§ **Übungstext**

——————————

--Sparkassen "vorsichtig optimistisch" für die Wirtschaftsentwicklung

--DSGV: Wirtschaft wächst 2021 um 3,5 Prozent und 2022 um 3,1 Prozent

--Schleweis fordert Konzepte für Ausstieg aus dem Lockdown

(NEU: Weitere Aussagen von Schleweis)

Von Andreas Kißler

BERLIN (Dow Jones)--Die Chefvolkswirte der Sparkassen-Finanzgruppe sind "vorsichtig optimistisch" für die wirtschaftliche Entwicklung in Deutschland und Europa. Im Jahr 2021 werde das deutsche Wirtschaftswachstum nach ihren Berechnungen bei 3,5 Prozent liegen und im Jahr 2022 bei 3,1 Prozent, erklärte der Deutsche Sparkassen- und Giroverband (DSGV). Noch bremse der Lockdown zwar die Konjunktur, daher komme der erwartete Aufschwung noch nicht im ersten Quartal 2021. Dennoch rechneten die Ökonomen mit einer Erholung der deutschen Wirtschaft. DSGV-Präsident Helmut Schleweis forderte aber auch eine Diskussion über Lockerungskonzepte.

"Wenn durch die jetzigen Lockdown-Maßnahmen die Pandemie für die Gesundheitsbehörden wieder beherrschbar wird, werden die Investitionen und der Konsum schnell wieder anspringen", sagte Schleweis bei der Vorstellung der Konjunkturprognose. "Die wirtschaftliche Erholung ist durch die aktuellen Maßnahmen nur unterbrochen und nach hinten verschoben. Die Erholungsperspektive an sich bleibt intakt." Die Wirtschaft und die Psyche der Menschen könnten sich aber "keinen Jo-Jo-Effekt von wiederkehrenden Lockdowns leisten", warnte er.

Diese Gefahr bestehe, wenn man ohne gutes Konzept nach einem Lockdown wieder schrittweise in ein normales Leben starten wolle. "Trotz wachsender Impfzahlen wird uns Covid-19 noch weithin im Jahr 2021 begleiten, vielleicht auch länger als wir denken darüber hinaus", warnte er. Man müsse deshalb lernen, die Wirtschaftstätigkeit unter minimalen Ansteckungsrisiken wieder hochzufahren. "Wir alle, Politik und alle Wirtschafts- und Lebensbereiche, sollten die kommenden Wochen nutzen, um hier wirksame Konzepte und Perspektiven nach vorne zu entwickeln, bevor die Stimmung sowohl in der Wirtschaft als auch in der Bevölkerung endgültig kippt."

Die Chefvolkswirte stimme insbesondere optimistisch, dass die Auswirkungen der zweiten Infektionswelle und der Eindämmungsmaßnahmen bislang deutlich geringer ausfielen als während des ersten Lockdowns. Zwar seien einzelne Bereiche der Wirtschaft wie der Dienstleistungssektor, das Hotellerie- und Gastgewerbe und der stationäre Einzelhandel stark betroffen. Der Anteil dieser direkt betroffenen Betriebe an der gesamtwirtschaftlichen Wertschöpfung sei aber vergleichsweise gering, die fortgesetzte Erholung in der Industrie und auch eine zumindest bis Ende November sehr robuste Entwicklung im Einzelhandel könne deren Einbußen gesamtwirtschaftlich weitgehend kompensieren.

——————————

§ **Bereitgestellte Einträge**
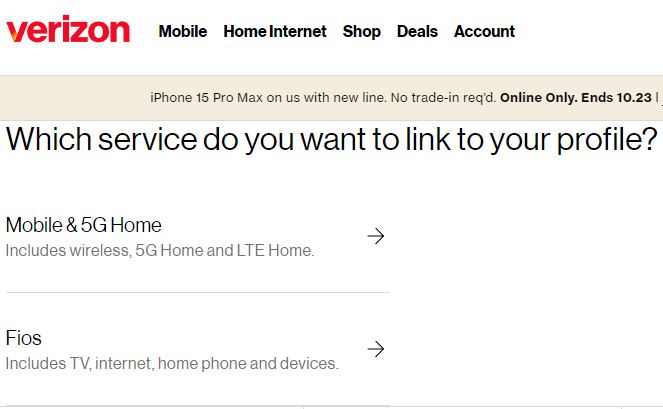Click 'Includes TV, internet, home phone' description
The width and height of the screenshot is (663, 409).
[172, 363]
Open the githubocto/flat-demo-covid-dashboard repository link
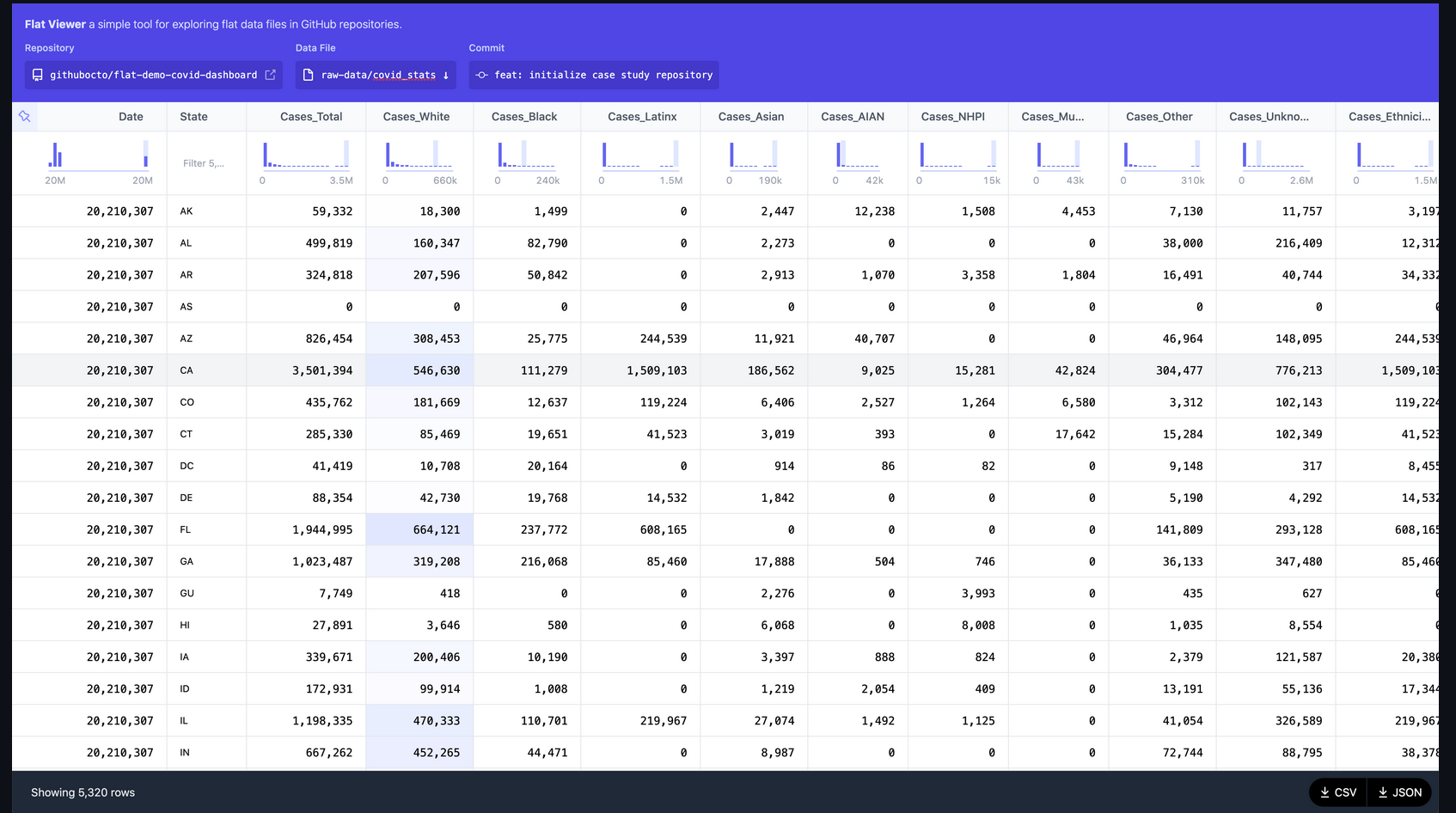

——————————

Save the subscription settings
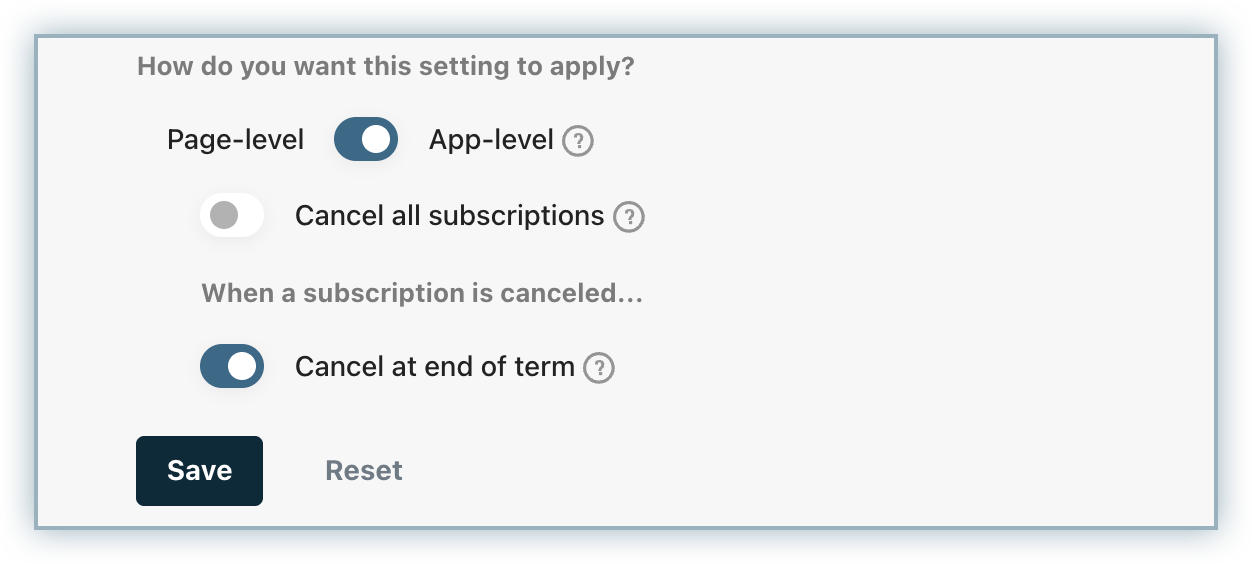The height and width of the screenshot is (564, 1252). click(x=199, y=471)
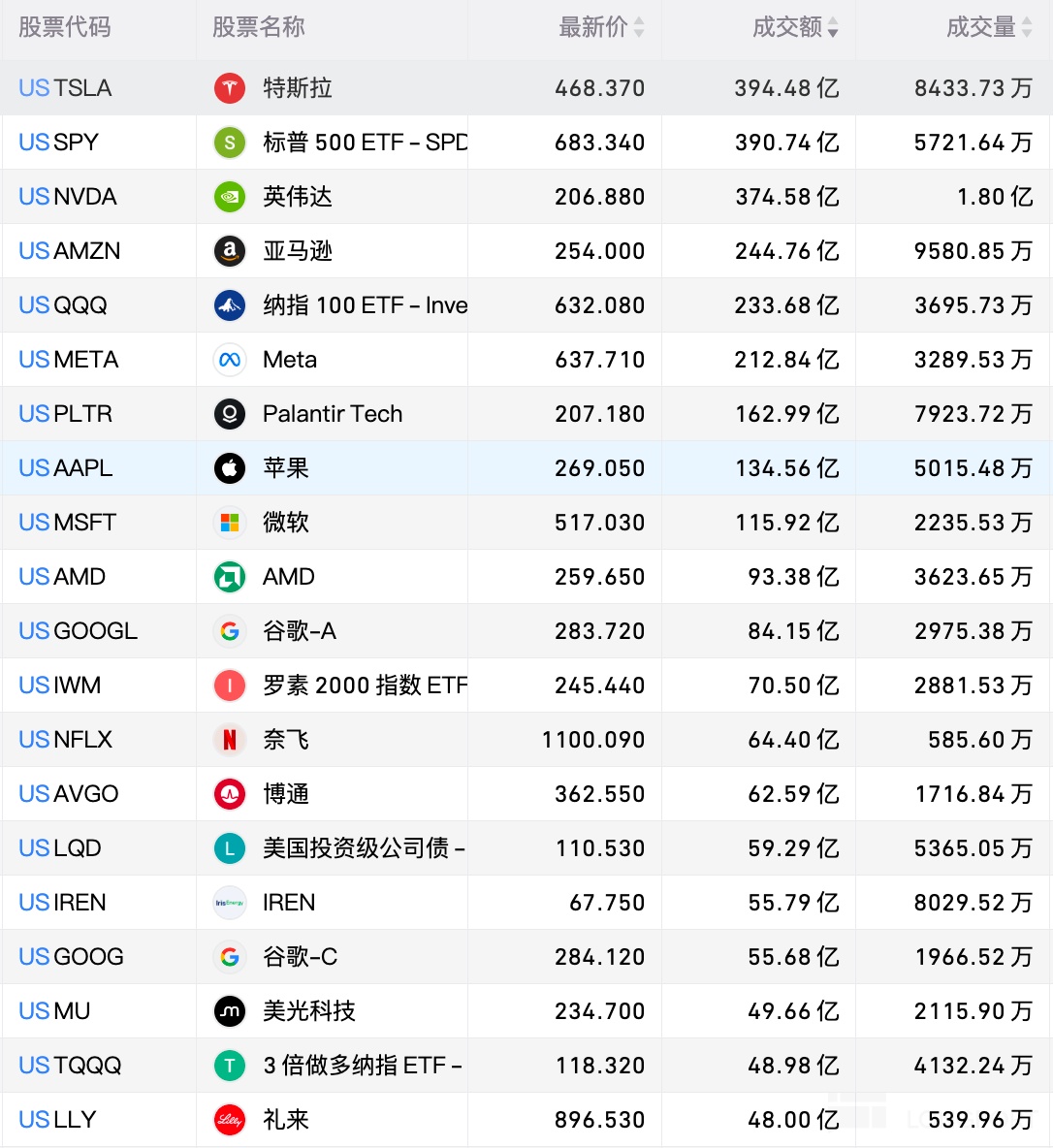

——————————

§ **Aufgabenstellung**
1. Mit welchem Wirtschaftswachstum für Deutschland im Jahr 2022 rechnet der DSGV laut dem Text zur Konjunkturprognose der Sparkassen?
2. Fassen Sie bitte den Text zur Konjunkturprognose der Sparkassen in zwei Sätzen zusammen.

§ **Lösungen**
1. Mit 3,1 Prozent.

2. Die Chefvolkswirte der Sparkassen-Finanzgruppe erwarten trotz des bremsenden Lockdowns eine Erholung mit einem Wirtschaftswachstum von 3,5 Prozent im Jahr 2021 und 3,1 Prozent im Jahr 2022, zumal die zweite Infektionswelle die Wirtschaft bislang deutlich weniger trifft als der erste Lockdown. DSGV-Präsident Helmut Schleweis warnt vor einem Jo-Jo-Effekt wiederkehrender Lockdowns und fordert Konzepte, um die Wirtschaftstätigkeit unter minimalen Ansteckungsrisiken wieder hochzufahren.